Let’s define the frontier of the BFS as the set of vertices that have been visited by runners but have yet to have runners leave them. If you send out runners one at a time, at any moment, the vertices in the frontier are all at either some distance i or distance i + 1 from the start vertex. For example, suppose that we have sent out runners from vertices D, G, and B so that they are no longer in the frontier. The frontier consists of vertex I, at distance 1, and vertices F and E, at distance 2.

One key to implementing BFS is to treat the frontier properly. In particular, you want to maintain it in first in, first out, or FIFO order. A data structure that implements a FIFO order is called a queue. The insert operation on a queue adds a new item, and the delete operation removes the item that has been in the queue for the longest time, returning the item.

Here is “pseudocode” (i.e., not real Python code) for BFS, where we maintain the frontier as as queue:

initialize the queue to contain only the start vertex s
distance of s = 0
while queue is not empty:
x = queue.delete()   # remove vertex x from the queue
for each vertex y that is adjacent to x:
if y has not been visited yet:
y's distance = x's distance + 1
y's backpointer = x
queue.insert(y)   # insert y into the queue

Now we have a few more questions to answer:

• How do we implement the queue?
• How do we represent the distance and backpointer for each vertex?
• How do we know whether a vertex has been visited?

### Implementing a queue

It’s easy to implement a queue with a circular, doubly linked list with a sentinel. You should think about how you would do that.

It turns out that Python has a module called collections, which implements various data structures. It does not implement a queue, however. It implements something even more general, called a deque, which is pronounced like “deck” and means “double-ended queue.” If you think of a queue like a line at Collis, where you enter at one end and leave at the other end, a deque allows you to enter or leave at either end. So, of course, you can use a deque as a queue by just inserting at one end and deleting at the other, ignoring the functions (methods, actually) that allow you to insert at the end you delete from and to delete at the end you insert into. You’ll do just that in Lab Assignment 4. Read the instructions carefully, because the methods you’ll be calling do not have the names insert and delete.

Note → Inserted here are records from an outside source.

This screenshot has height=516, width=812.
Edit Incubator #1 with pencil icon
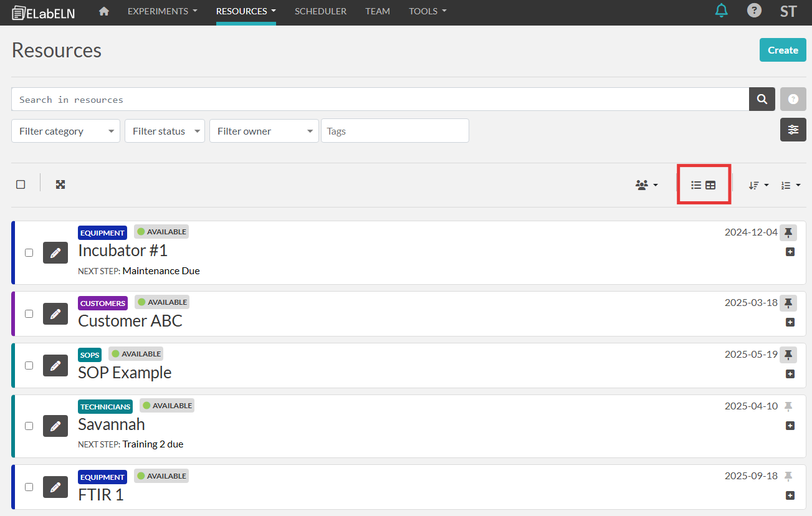click(x=55, y=252)
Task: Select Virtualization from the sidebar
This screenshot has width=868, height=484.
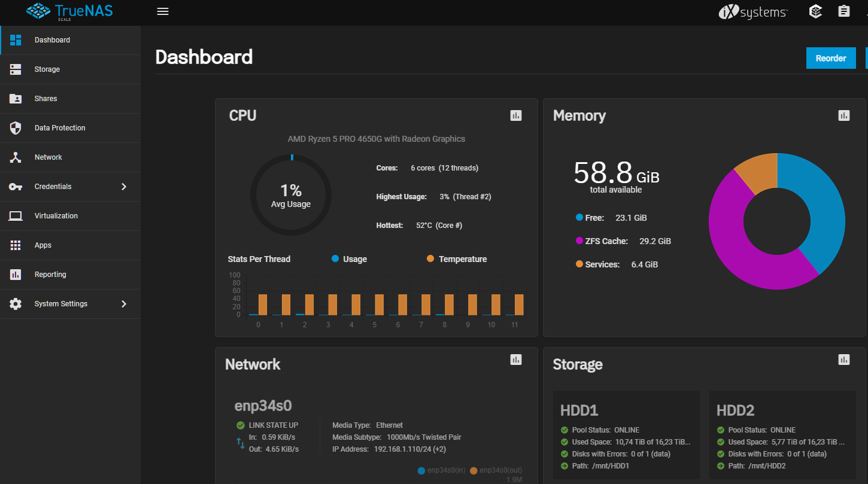Action: point(56,216)
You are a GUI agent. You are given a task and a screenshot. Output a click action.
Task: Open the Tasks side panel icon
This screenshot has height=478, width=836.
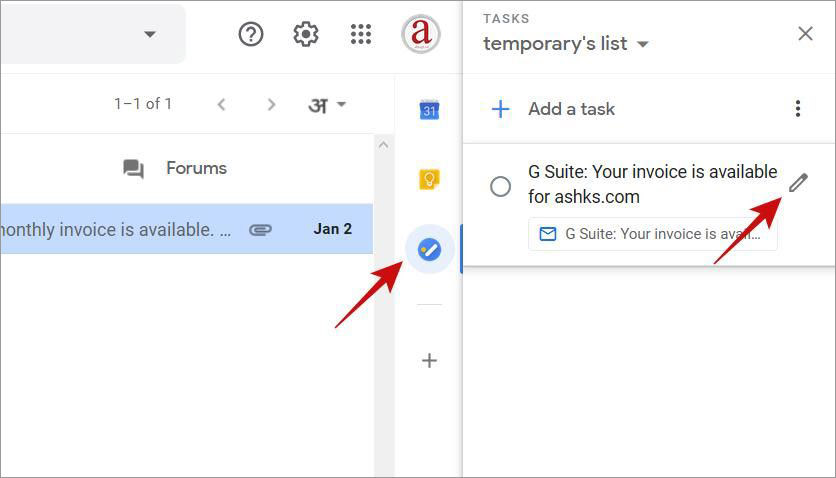coord(429,249)
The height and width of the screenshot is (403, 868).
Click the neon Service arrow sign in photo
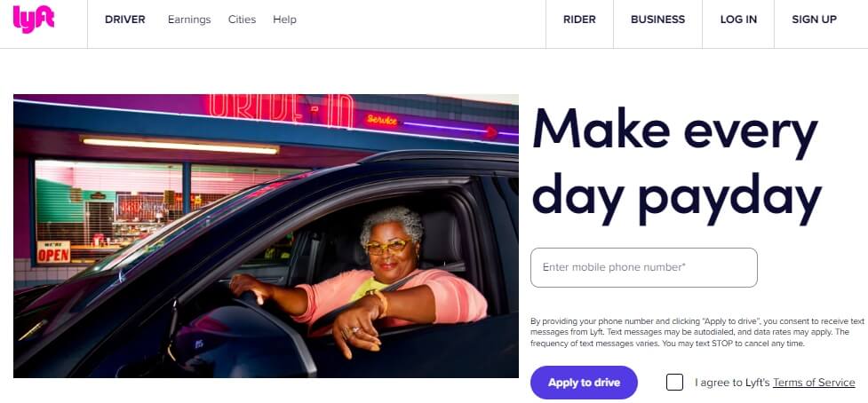(x=432, y=125)
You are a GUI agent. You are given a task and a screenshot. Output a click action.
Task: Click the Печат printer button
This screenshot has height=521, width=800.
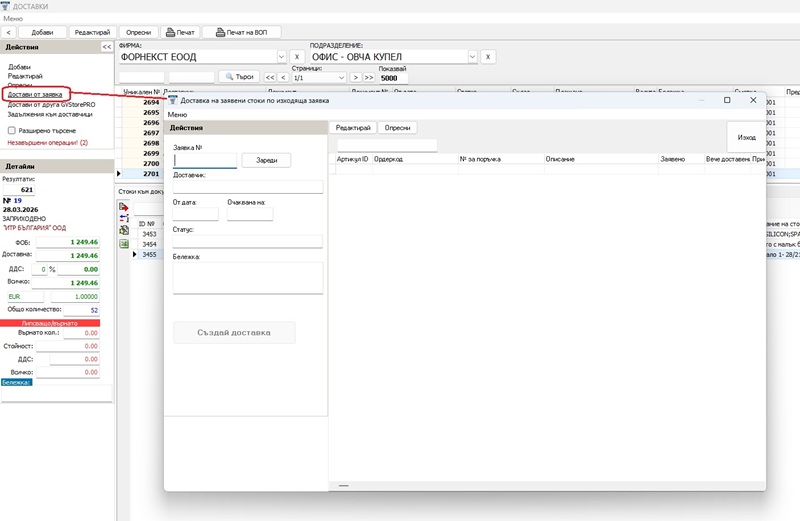click(x=180, y=32)
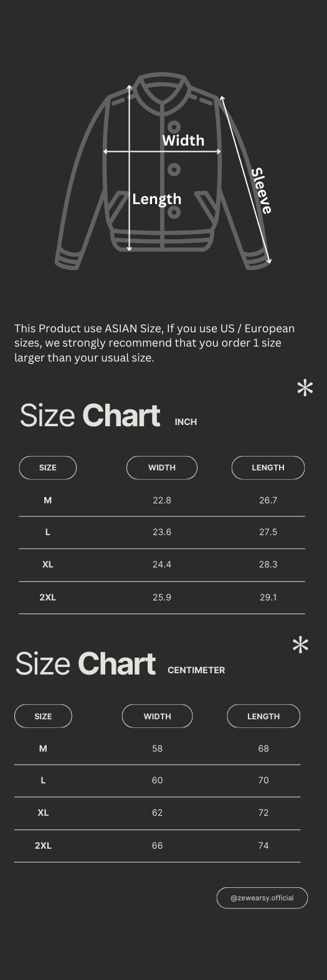Click the Width label on jacket
The image size is (327, 980).
183,140
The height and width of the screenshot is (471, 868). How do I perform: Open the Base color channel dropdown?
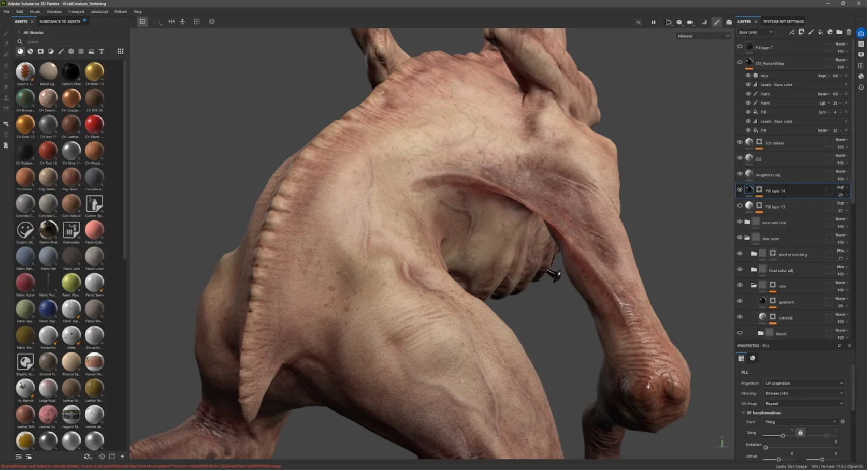pos(756,32)
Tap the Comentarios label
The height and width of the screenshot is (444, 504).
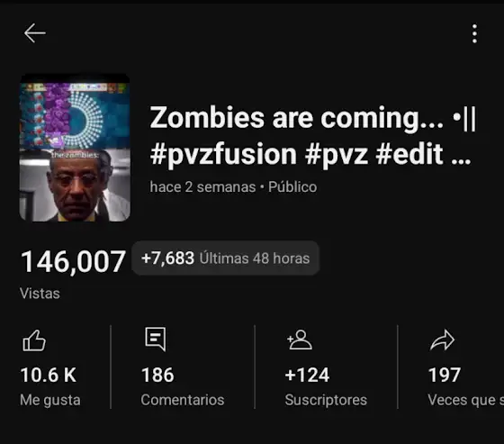pos(183,400)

### Representing vertex information

Again, you have a couple of choices. If you create a class, say Vertex, to represent what you need to know about a vertex, it can have whatever instance variables you like. So a Vertex object could have instance variables distance, back_pointer, and even visited. Of course, you could make visited unnecessary by initializing distance to None and saying that the vertex has been visited only if its distance variable is not None (in which case it would be the integer distance from the start vertex). Note that in Lab Assignment 4, you won’t even need to keep track of distances.

This approach is nice because it encapsulates what you’d like to know about a vertex within its object. But this approach has a downside: you need to initialize the instance variables for every vertex before you commence send out runners from the start vertex. You wouldn’t want to use, say, the visited value from a previous BFS, right? Ditto for the distance value.

There’s another way: use a dictionary. If you want to store backpointers, store them in a dictionary, where the key is a reference to a Vertex object and the value is a reference to the Vertex object for its immediate predecessor on a shortest path from the start vertex. You can use this same dictionary to record whether a vertex has been visited, because you can say that a vertex has been visited if and only if its Vertex object appears in the dictionary. You can use the in operator to determine whether the dictionary contains a reference to particular Vertex object. The beauty of using a dictionary is that initializing is E-Z: just make an empty dictionary. There is one other detail you need to take care of: the start vertex. It has no predecessor, but you want to record that it has been visited initially. So you’ll need to store a reference to its Vertex object in the dictionary, and you can just use None as the corresponding value.